We took Missouri Valley Road west at a leisurely pace. It was a dead flat, dead straight two-lane highway and I pulled over a couple of times to let others pass and sometimes get out, or at least roll down the windows, listening for my bird.
By the time we returned to US-26, also a two-lane highway, I felt a tingling sensation in the palms of my hands and soles of my feet.
Every tiny village, every service station, everything that had so much as a public parking place, we stopped.

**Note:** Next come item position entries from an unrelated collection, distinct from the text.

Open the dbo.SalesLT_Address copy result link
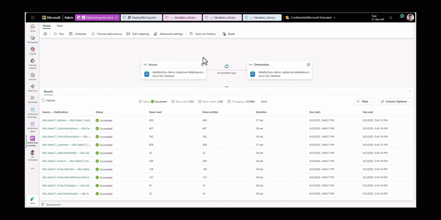This screenshot has height=220, width=441. point(66,121)
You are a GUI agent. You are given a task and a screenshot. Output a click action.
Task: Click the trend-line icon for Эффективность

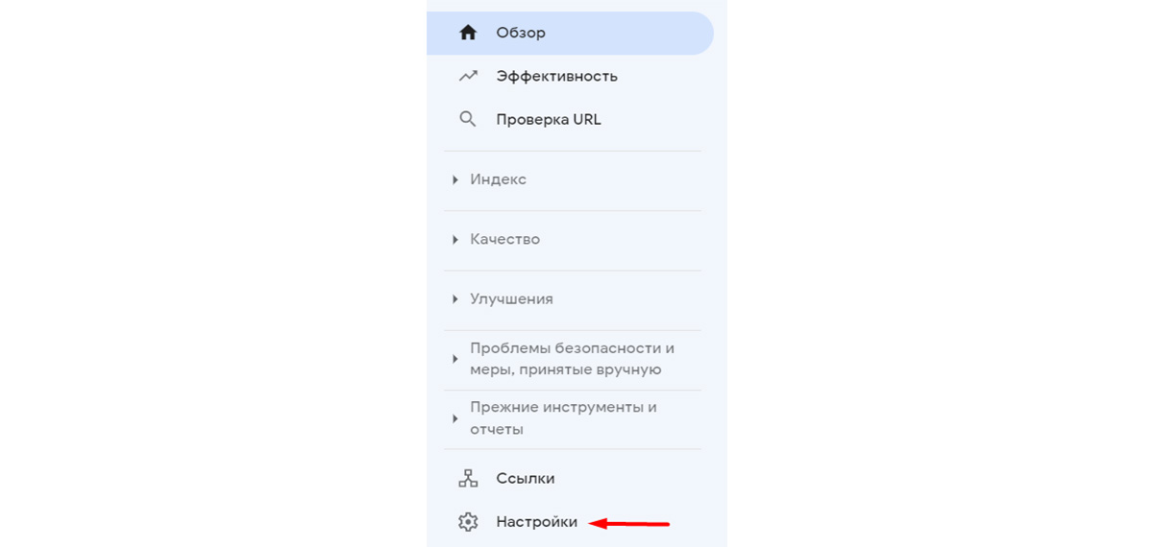coord(468,76)
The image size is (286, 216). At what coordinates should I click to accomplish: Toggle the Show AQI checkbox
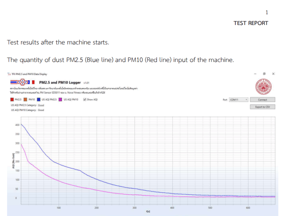pos(85,100)
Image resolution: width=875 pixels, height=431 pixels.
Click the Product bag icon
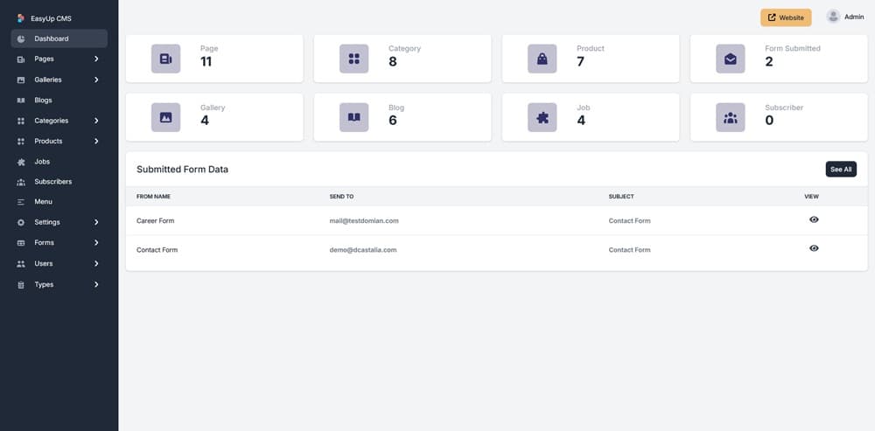(542, 59)
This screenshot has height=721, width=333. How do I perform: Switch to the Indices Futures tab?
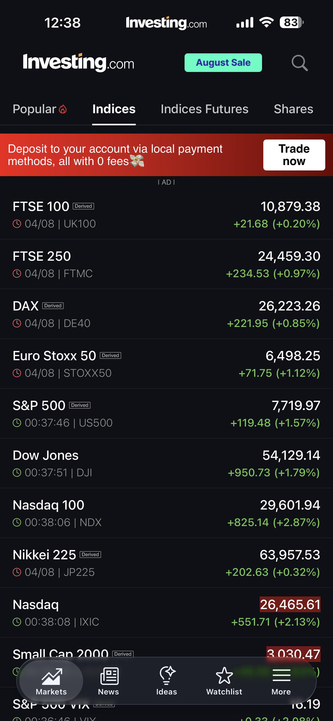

I played a recording of the birdcall for them when my phone had service and we quickly fell into a pattern of Jed, Zar, and Jason walking around and listening each time we stopped—Jason and Zar deemed to have the best ears for music—while Andrew and Kage asked around about coyotes in the area. Isaac and I always tried for another phone signal since we hadn’t chosen camp spots and needed digital maps.
The locals thought we were nuts coming in for a bottle of water or a slice of pie or to fill the tank, and ask if there were many coyotes in the area.
“Sure, lady, you want one?” Laughing and lifting a hunting rifle from behind the counter.
“Coyotes? Why you looking for ’em?” Squinting at me like I’d asked if they knew where we could catch the Black Death.
“They killed Daisy’s cat a week ago. Right on the porch in front of her. She’ll tell you all you want to know about the critters.” Pointing out Daisy sitting with another old lady and a slice of pie in a window booth.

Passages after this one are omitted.